Starting at the line containing "Click the Yaw field under Gamepad Input" and continuing through the last of the lines below, rewrite them with "icon" swapped for "button" and nothing else altered. Leave the pictures out.
*** Records supplied ***
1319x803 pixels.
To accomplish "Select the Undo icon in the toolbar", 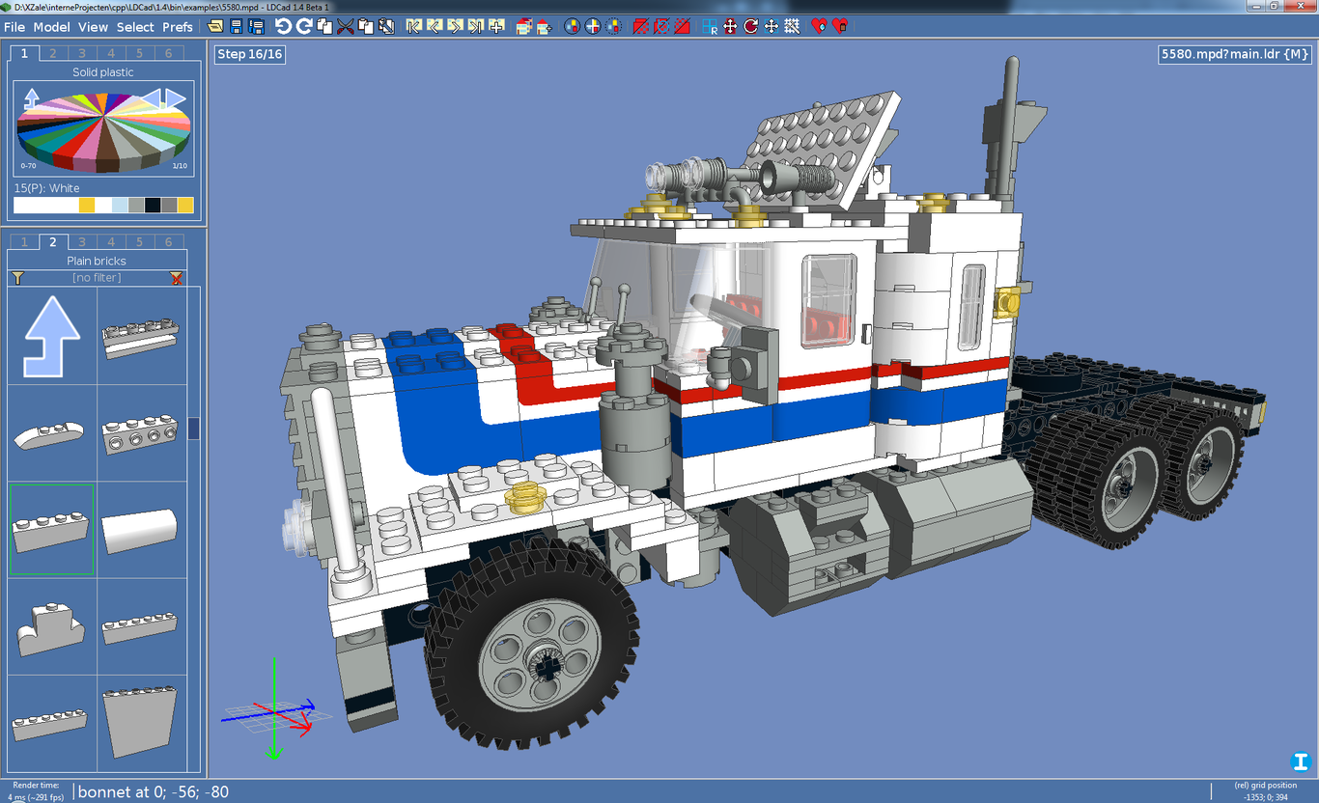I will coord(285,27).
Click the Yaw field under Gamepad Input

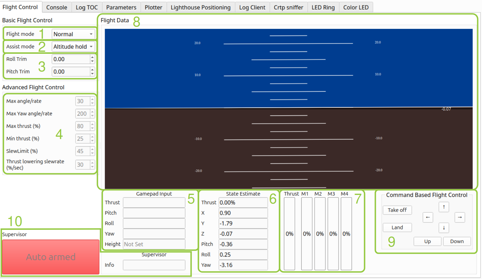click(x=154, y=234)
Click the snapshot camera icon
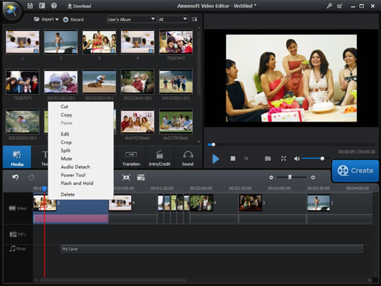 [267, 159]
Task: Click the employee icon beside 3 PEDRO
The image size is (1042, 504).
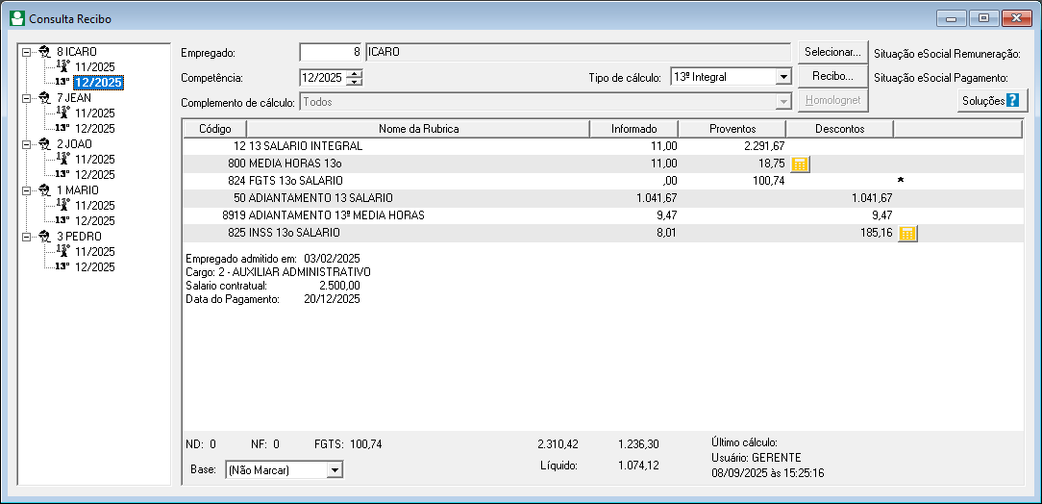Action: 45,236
***
# Task answer
Click the Yaw field under Gamepad Input

click(x=154, y=234)
Click the snapshot camera button
 [267, 159]
Task: Click the employee button beside 3 PEDRO
The image size is (1042, 504).
Action: 45,236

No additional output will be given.